WHAT YOU NEED TO DO:
Copy every line below precisely as it appears.
Segment Start: RECORDS PROVIDED
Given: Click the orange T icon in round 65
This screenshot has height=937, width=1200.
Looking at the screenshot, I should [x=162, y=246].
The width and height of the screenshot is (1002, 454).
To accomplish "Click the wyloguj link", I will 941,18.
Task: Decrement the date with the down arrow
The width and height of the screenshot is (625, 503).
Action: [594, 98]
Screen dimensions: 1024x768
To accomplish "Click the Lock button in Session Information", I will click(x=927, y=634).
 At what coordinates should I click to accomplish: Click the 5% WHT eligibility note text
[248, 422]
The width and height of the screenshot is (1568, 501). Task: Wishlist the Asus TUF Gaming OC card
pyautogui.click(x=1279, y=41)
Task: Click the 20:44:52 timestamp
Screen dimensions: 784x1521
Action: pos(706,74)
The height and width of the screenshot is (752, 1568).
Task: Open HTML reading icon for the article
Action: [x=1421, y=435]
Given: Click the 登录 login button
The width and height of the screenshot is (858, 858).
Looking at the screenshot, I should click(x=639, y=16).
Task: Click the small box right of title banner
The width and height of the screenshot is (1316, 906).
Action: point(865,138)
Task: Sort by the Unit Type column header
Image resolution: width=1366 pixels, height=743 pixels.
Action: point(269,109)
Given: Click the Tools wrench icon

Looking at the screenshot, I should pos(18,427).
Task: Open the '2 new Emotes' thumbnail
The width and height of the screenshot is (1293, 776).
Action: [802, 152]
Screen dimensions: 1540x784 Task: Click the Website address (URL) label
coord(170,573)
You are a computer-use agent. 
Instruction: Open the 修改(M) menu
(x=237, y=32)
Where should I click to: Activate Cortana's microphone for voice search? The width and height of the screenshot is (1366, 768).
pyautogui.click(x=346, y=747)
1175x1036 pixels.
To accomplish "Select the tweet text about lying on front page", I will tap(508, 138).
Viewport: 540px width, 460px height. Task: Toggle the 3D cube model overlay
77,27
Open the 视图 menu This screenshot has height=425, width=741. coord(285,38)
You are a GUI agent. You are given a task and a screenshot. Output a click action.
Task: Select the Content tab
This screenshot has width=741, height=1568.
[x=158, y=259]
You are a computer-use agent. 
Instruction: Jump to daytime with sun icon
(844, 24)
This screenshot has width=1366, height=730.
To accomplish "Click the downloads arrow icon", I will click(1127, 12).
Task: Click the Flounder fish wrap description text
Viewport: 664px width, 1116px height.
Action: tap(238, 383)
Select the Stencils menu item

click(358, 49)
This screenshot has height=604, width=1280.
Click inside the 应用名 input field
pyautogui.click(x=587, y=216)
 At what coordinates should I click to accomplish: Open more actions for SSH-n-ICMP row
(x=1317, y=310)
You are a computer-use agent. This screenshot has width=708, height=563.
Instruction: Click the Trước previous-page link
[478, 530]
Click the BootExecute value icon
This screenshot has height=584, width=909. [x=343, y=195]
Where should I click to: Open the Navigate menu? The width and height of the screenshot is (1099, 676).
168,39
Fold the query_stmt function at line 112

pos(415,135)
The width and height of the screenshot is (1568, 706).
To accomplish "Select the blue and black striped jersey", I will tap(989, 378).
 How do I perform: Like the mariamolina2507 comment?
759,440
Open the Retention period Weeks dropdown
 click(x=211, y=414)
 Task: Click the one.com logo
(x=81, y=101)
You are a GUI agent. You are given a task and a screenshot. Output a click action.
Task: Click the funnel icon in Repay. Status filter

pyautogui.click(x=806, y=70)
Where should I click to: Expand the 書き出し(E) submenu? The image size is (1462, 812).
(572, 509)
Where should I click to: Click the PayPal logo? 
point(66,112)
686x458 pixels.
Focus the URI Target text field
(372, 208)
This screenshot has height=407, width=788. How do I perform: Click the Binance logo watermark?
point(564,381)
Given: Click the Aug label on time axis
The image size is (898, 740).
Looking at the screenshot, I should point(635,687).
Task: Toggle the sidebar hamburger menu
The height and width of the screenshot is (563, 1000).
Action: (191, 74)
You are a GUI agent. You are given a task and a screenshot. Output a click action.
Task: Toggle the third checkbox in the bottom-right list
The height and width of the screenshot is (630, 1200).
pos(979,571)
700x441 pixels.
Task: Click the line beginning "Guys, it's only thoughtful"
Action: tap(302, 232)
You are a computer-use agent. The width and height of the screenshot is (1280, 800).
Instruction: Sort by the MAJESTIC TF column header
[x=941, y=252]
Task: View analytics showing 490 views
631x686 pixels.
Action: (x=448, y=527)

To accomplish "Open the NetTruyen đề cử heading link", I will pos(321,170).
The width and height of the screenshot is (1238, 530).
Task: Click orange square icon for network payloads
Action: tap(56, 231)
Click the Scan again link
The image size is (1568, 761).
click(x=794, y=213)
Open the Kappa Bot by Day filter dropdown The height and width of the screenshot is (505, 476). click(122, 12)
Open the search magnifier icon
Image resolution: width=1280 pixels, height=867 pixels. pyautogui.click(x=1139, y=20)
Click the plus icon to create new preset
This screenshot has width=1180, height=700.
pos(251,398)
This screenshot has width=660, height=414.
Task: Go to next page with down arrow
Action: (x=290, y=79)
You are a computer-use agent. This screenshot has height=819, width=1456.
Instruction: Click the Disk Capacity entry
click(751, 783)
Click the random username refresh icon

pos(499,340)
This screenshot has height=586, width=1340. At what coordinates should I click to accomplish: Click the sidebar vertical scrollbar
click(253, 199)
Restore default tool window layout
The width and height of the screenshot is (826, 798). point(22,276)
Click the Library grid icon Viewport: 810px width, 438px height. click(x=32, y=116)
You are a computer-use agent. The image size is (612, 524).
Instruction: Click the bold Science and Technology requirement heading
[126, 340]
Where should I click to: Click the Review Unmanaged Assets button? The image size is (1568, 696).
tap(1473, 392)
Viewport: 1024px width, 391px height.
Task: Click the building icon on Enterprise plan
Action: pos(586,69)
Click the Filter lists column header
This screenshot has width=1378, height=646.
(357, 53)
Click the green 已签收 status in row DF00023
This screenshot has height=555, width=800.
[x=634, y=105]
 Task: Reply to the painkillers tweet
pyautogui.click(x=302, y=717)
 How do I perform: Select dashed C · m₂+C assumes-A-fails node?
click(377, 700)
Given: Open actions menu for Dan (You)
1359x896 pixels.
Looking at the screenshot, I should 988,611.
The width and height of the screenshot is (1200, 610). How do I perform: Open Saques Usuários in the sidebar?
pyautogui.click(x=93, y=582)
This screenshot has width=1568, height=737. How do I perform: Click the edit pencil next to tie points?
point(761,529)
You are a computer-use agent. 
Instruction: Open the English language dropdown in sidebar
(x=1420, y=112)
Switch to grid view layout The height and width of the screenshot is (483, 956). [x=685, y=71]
Segment End: RECORDS PROVIDED
YOUR SOLUTION:
Given: Click the orange T icon in round 65
This screenshot has height=937, width=1200.
Looking at the screenshot, I should [x=162, y=246].
The width and height of the screenshot is (1002, 454).
To accomplish "Click the wyloguj link", I will 941,18.
Task: Decrement the date with the down arrow
The width and height of the screenshot is (625, 503).
Action: [594, 98]
Screen dimensions: 1024x768
To accomplish "Click the Lock button in Session Information", I will click(x=927, y=634).
 At what coordinates should I click to accomplish: Click the 5% WHT eligibility note text
[248, 422]
The width and height of the screenshot is (1568, 501). Task: Wishlist the Asus TUF Gaming OC card
pyautogui.click(x=1279, y=41)
Task: Click the 20:44:52 timestamp
Screen dimensions: 784x1521
Action: pos(706,74)
The height and width of the screenshot is (752, 1568).
Task: Open HTML reading icon for the article
Action: [x=1421, y=435]
Given: Click the 登录 login button
The width and height of the screenshot is (858, 858).
Looking at the screenshot, I should click(x=639, y=16).
Task: Click the small box right of title banner
The width and height of the screenshot is (1316, 906).
Action: point(865,138)
Task: Sort by the Unit Type column header
Image resolution: width=1366 pixels, height=743 pixels.
Action: point(269,109)
Given: Click the Tools wrench icon

Looking at the screenshot, I should pos(18,427).
Task: Open the '2 new Emotes' thumbnail
The width and height of the screenshot is (1293, 776).
Action: [802, 152]
Screen dimensions: 1540x784 Task: Click the Website address (URL) label
coord(170,573)
You are a computer-use agent. 
Instruction: Open the 修改(M) menu
(x=237, y=32)
Where should I click to: Activate Cortana's microphone for voice search? The width and height of the screenshot is (1366, 768).
pyautogui.click(x=346, y=747)
1175x1036 pixels.
To accomplish "Select the tweet text about lying on front page", I will tap(508, 138).
Viewport: 540px width, 460px height. Task: Toggle the 3D cube model overlay
77,27
Open the 视图 menu This screenshot has height=425, width=741. coord(285,38)
You are a GUI agent. You are given a task and a screenshot. Output a click action.
Task: Select the Content tab
This screenshot has width=741, height=1568.
[x=158, y=259]
You are a computer-use agent. 
Instruction: Jump to daytime with sun icon
(844, 24)
This screenshot has width=1366, height=730.
To accomplish "Click the downloads arrow icon", I will click(1127, 12).
Task: Click the Flounder fish wrap description text
Viewport: 664px width, 1116px height.
Action: tap(238, 383)
Select the Stencils menu item

click(358, 49)
This screenshot has height=604, width=1280.
Click inside the 应用名 input field
pyautogui.click(x=587, y=216)
 At what coordinates should I click to accomplish: Open more actions for SSH-n-ICMP row
(x=1317, y=310)
You are a computer-use agent. This screenshot has width=708, height=563.
Instruction: Click the Trước previous-page link
[478, 530]
Click the BootExecute value icon
This screenshot has height=584, width=909. [x=343, y=195]
Where should I click to: Open the Navigate menu? The width and height of the screenshot is (1099, 676).
168,39
Fold the query_stmt function at line 112

pos(415,135)
The width and height of the screenshot is (1568, 706).
To accomplish "Select the blue and black striped jersey", I will tap(989, 378).
 How do I perform: Like the mariamolina2507 comment?
759,440
Open the Retention period Weeks dropdown
 click(x=211, y=414)
 Task: Click the one.com logo
(x=81, y=101)
You are a GUI agent. You are given a task and a screenshot. Output a click action.
Task: Click the funnel icon in Repay. Status filter

pyautogui.click(x=806, y=70)
Where should I click to: Expand the 書き出し(E) submenu? The image size is (1462, 812).
(572, 509)
Where should I click to: Click the PayPal logo? 
point(66,112)
686x458 pixels.
Focus the URI Target text field
(372, 208)
This screenshot has height=407, width=788. How do I perform: Click the Binance logo watermark?
point(564,381)
Given: Click the Aug label on time axis
The image size is (898, 740).
Looking at the screenshot, I should point(635,687).
Task: Toggle the sidebar hamburger menu
The height and width of the screenshot is (563, 1000).
Action: (191, 74)
You are a GUI agent. You are given a task and a screenshot. Output a click action.
Task: Toggle the third checkbox in the bottom-right list
The height and width of the screenshot is (630, 1200).
pos(979,571)
700x441 pixels.
Task: Click the line beginning "Guys, it's only thoughtful"
Action: tap(302, 232)
You are a computer-use agent. The width and height of the screenshot is (1280, 800).
Instruction: Sort by the MAJESTIC TF column header
[x=941, y=252]
Task: View analytics showing 490 views
631x686 pixels.
Action: (x=448, y=527)

To accomplish "Open the NetTruyen đề cử heading link", I will pos(321,170).
The width and height of the screenshot is (1238, 530).
Task: Click orange square icon for network payloads
Action: tap(56, 231)
Click the Scan again link
The image size is (1568, 761).
click(x=794, y=213)
Open the Kappa Bot by Day filter dropdown The height and width of the screenshot is (505, 476). click(122, 12)
Open the search magnifier icon
Image resolution: width=1280 pixels, height=867 pixels. pyautogui.click(x=1139, y=20)
Click the plus icon to create new preset
This screenshot has width=1180, height=700.
pos(251,398)
This screenshot has width=660, height=414.
Task: Go to next page with down arrow
Action: (x=290, y=79)
You are a computer-use agent. This screenshot has height=819, width=1456.
Instruction: Click the Disk Capacity entry
click(751, 783)
Click the random username refresh icon

pos(499,340)
This screenshot has height=586, width=1340. At what coordinates should I click to accomplish: Click the sidebar vertical scrollbar
click(253, 199)
Restore default tool window layout
The width and height of the screenshot is (826, 798). point(22,276)
Click the Library grid icon Viewport: 810px width, 438px height. click(x=32, y=116)
You are a computer-use agent. The image size is (612, 524).
Instruction: Click the bold Science and Technology requirement heading
[126, 340]
Where should I click to: Click the Review Unmanaged Assets button? The image size is (1568, 696).
tap(1473, 392)
Viewport: 1024px width, 391px height.
Task: Click the building icon on Enterprise plan
Action: pos(586,69)
Click the Filter lists column header
This screenshot has width=1378, height=646.
(357, 53)
Click the green 已签收 status in row DF00023
This screenshot has height=555, width=800.
[x=634, y=105]
 Task: Reply to the painkillers tweet
pyautogui.click(x=302, y=717)
 How do I perform: Select dashed C · m₂+C assumes-A-fails node?
click(377, 700)
Given: Open actions menu for Dan (You)
1359x896 pixels.
Looking at the screenshot, I should 988,611.
The width and height of the screenshot is (1200, 610). How do I perform: Open Saques Usuários in the sidebar?
pyautogui.click(x=93, y=582)
This screenshot has width=1568, height=737. How do I perform: Click the edit pencil next to tie points?
point(761,529)
You are a computer-use agent. 
Instruction: Open the English language dropdown in sidebar
(x=1420, y=112)
Switch to grid view layout The height and width of the screenshot is (483, 956). [x=685, y=71]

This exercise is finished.